Democrats have scavenged for bits of information about the relationship that would damage Price. Patty Murray, ranking member of the Senate HELP committee, asked Price last week whether Collins provided him specifically with a stock tip: “[I]f he gave you information about a company, you were offered shares in the company at prices not available to the public, [and] you bought those shares, is that not a stock tip?”

Price said he learned of Innate Immuno from Collins but performed his own research before investing. The “prices not available to the public” were included in the private sale—18 cents a share, per the company, on a stock “rapidly escalating in value … to more than 90 cents,” according to Kaiser Health News. Price had previously invested in Innate Immuno at the time of the issue.

The company said it would use the funds raised, in part, to “seek approval from the United States Food and Drug Administration for an Investigational New Drug programme in the United States” for MIS416, a drug it has been developing to combat secondary progressive multiple sclerosis. Approval of an IND application allows a drug-maker to ship an investigational drug across state lines to clinical investigators. According to the Price memo, he was piqued by Innate Immuno’s efforts to fight the disease, patients with which he treated during his clinical practice, prior to first taking a stake in the company in January 2015.

After he did, he lined up behind legislation first introduced that May, the 21st Century Cures Act, whose main thrust was to streamline and, in effect, accelerate the pace of bringing new drugs to market. It became law last month. Critics have charged that the Cures Act could benefit the sort of drug Innate Immuno is pushing; legal experts in FDA regulations at the law firm Morgan Lewis noted that spending authorized by the law “expedites drug approval and removes some of the obstacles standing in the way of the prompt movement of investigational drugs from clinical trials to market.”

The 21st Century Cures Act was supported widely—it received 344 yes votes in the House and 94 in the Senate.

Price told Health and Human Services lawyers he would divest his financial interests in 43 companies within 90 days of his taking office. Listed among them are Innate Immunotherapeutics Ltd., the six pharma firms, and Biomet.

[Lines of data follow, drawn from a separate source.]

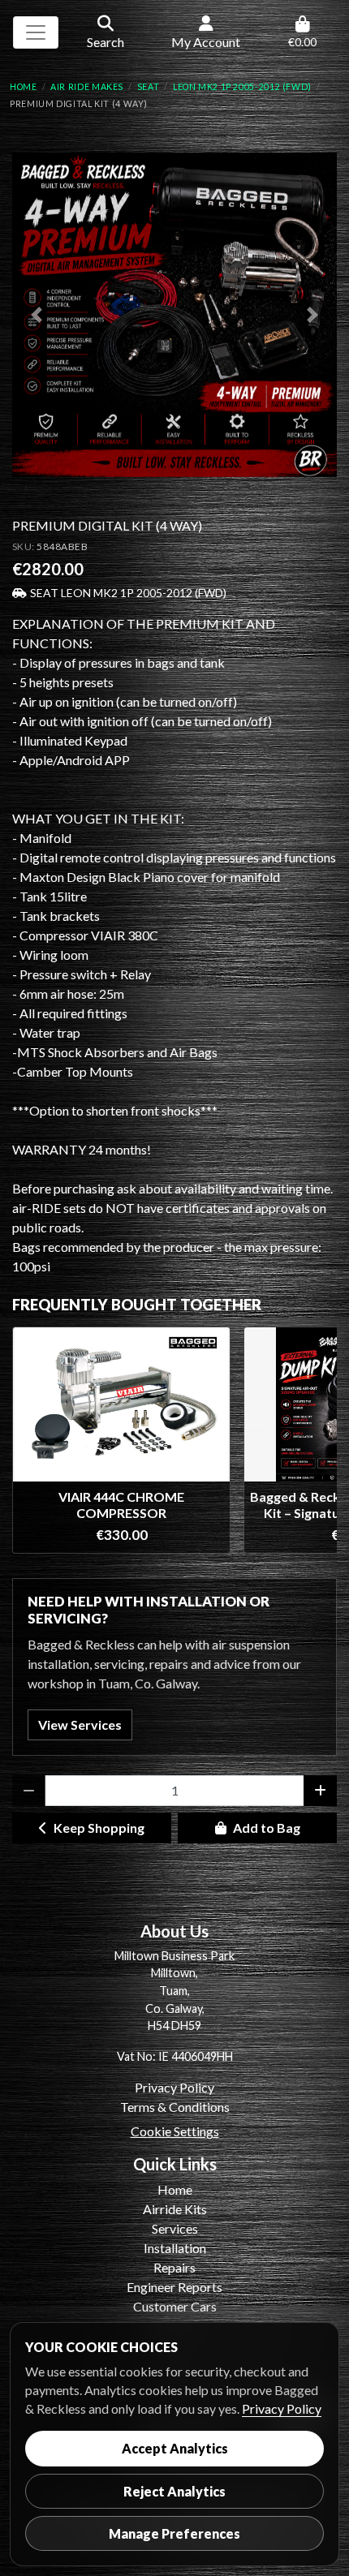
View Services (80, 1724)
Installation (175, 2248)
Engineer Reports (174, 2286)
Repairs (174, 2267)
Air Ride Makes (86, 87)
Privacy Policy (174, 2087)
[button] (36, 315)
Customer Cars (175, 2306)
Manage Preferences (174, 2533)
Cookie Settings (175, 2131)
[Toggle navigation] (35, 32)
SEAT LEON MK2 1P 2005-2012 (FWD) (128, 593)
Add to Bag (266, 1827)
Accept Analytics (175, 2448)
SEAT (148, 87)
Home (23, 87)
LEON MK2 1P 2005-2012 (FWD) (242, 87)
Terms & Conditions (175, 2106)
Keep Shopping (99, 1827)
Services (175, 2228)
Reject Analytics (174, 2491)
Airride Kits (175, 2209)
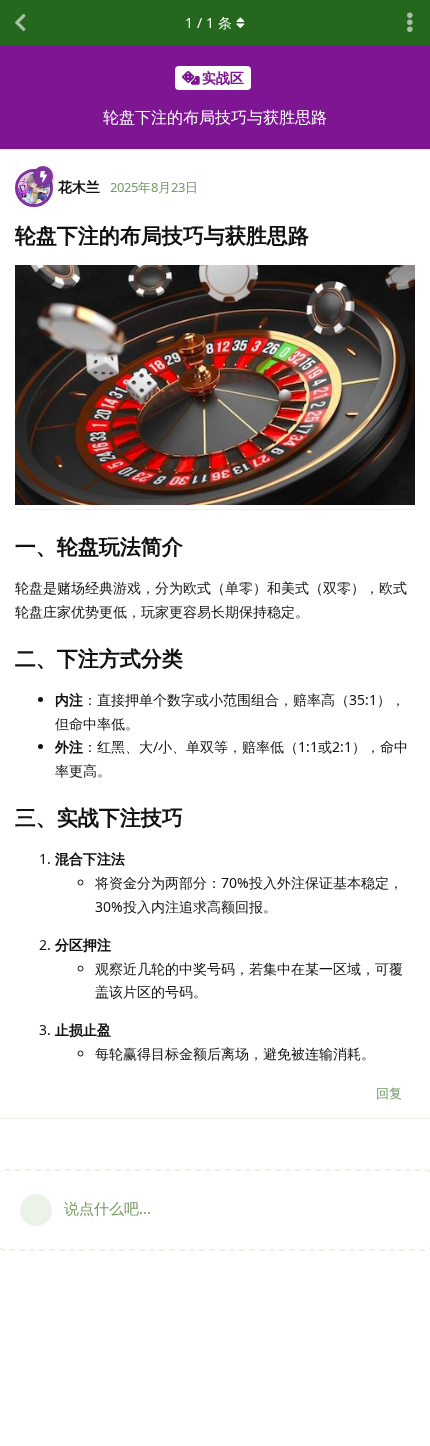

The financial world is dense. In most instances, Price’s team has been forward providing information to the press about his place in it. But many of his activities are being reviewed, and the broker-managed securities and Innate Immuno stock pose different ethical issues. New information has prompted new questions. One of them, if members of Congress should face restrictions pertaining to broker-directed transactions—a logical progression of the criticism—is for another debate. Others are about Innate Immuno, now that it’s known Price alone directed those trades. But congressional ethics experts cited by the New York Times said there was no indication he possessed nonpublic information before investing. Price has vowed as much, himself. With a lack of apparent evidence to contradict him on this and the related matters, his word has held up.